For the competition assay between peptoid and EGTA for zinc, a 1:1 mixture of peptoid and zinc was titrated with EGTA (peptoid · Zn + EGTA ⇌ peptoid + EGTA · Zn). The EGTA-dependent data was fit by the following equations:

$$\begin{array}{l}E=E_{\text{max}}+\frac{(E_{\text{max}}-E_{\text{min}})}{2{[\text{P}]}_0}\{-\frac{{[\text{EGTA}]}_{\text{t}}+{[\text{P}]}_0}{K-1}+\\ \sqrt{{\left(\frac{{[\text{EGTA}]}_{\text{t}}+{[\text{P}]}_0}{K-1}\right)}^2+4\frac{{[\text{EGTA}]}_{\text{t}}{[\text{P}]}_0}{K-1}}\}\end{array}$$ (3)

$$K=\frac{[\text{peptoid}\cdot \text{Zn}][\text{EGTA}]}{[\text{peptoid}][\text{EGTA}\cdot \text{Zn}]}=\frac{k_{\text{d}}(\text{EGTA}\cdot \text{Zn})}{k_{\text{d}}(\text{peptoid}\cdot \text{Zn})}$$ (4)

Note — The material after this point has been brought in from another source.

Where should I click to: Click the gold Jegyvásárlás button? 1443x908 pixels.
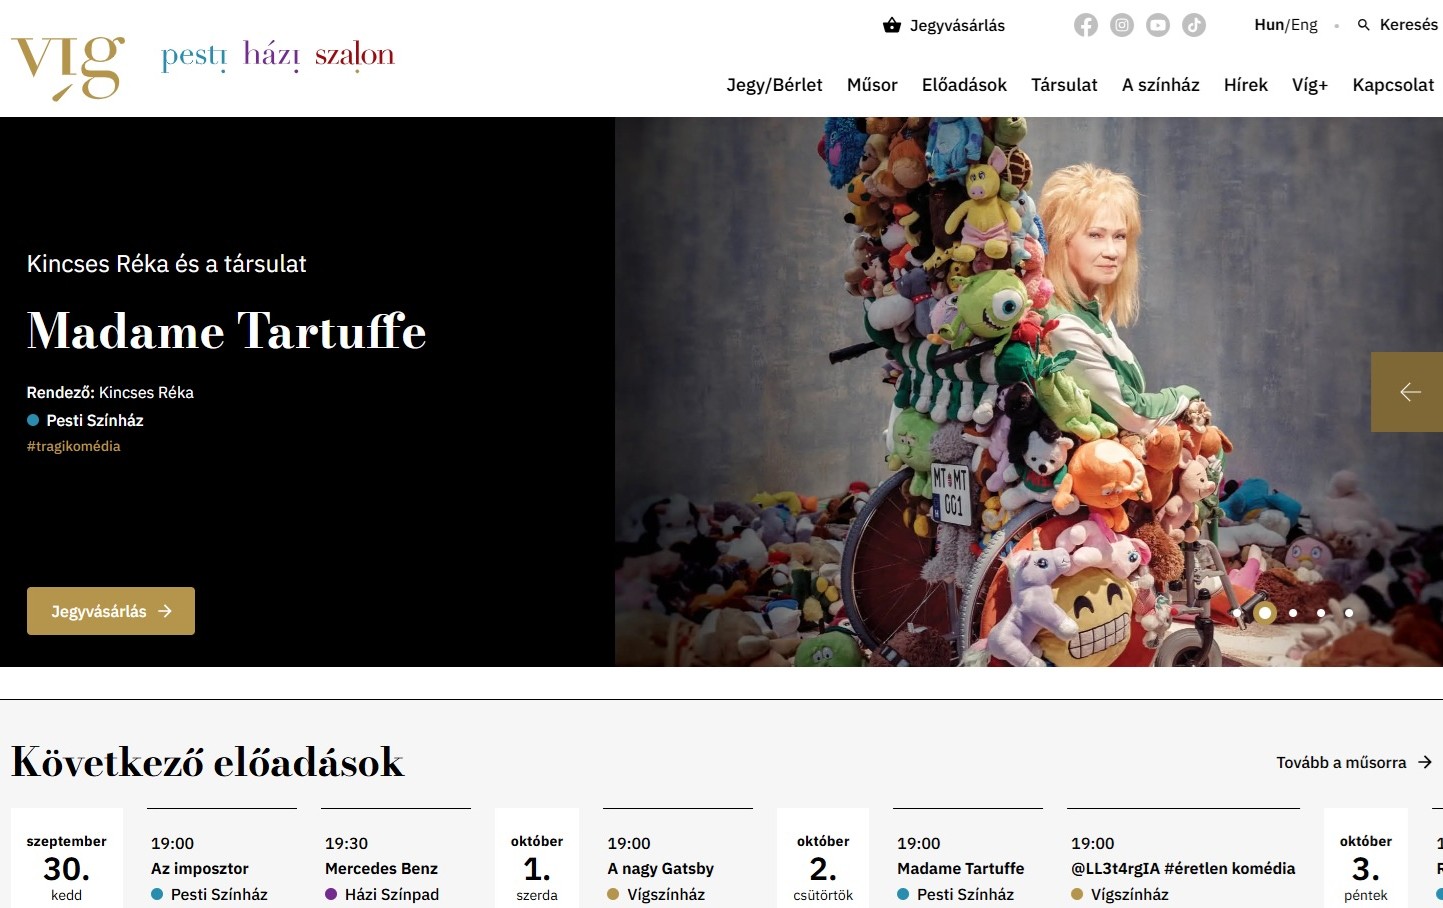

where K is the equilibrium constant for the exchange reaction. k_d(EGTA · Zn) was calculated by use of the published pK (= 9.47, 8.85, 2.66, and 2.00) and log β (= 12.7) values.⁵³ k_d(EGTA · Zn) is 4.5 × 10⁻¹⁰ M. k_d(peptoid · Zn) was estimated from K and k_d(EGTA · Zn).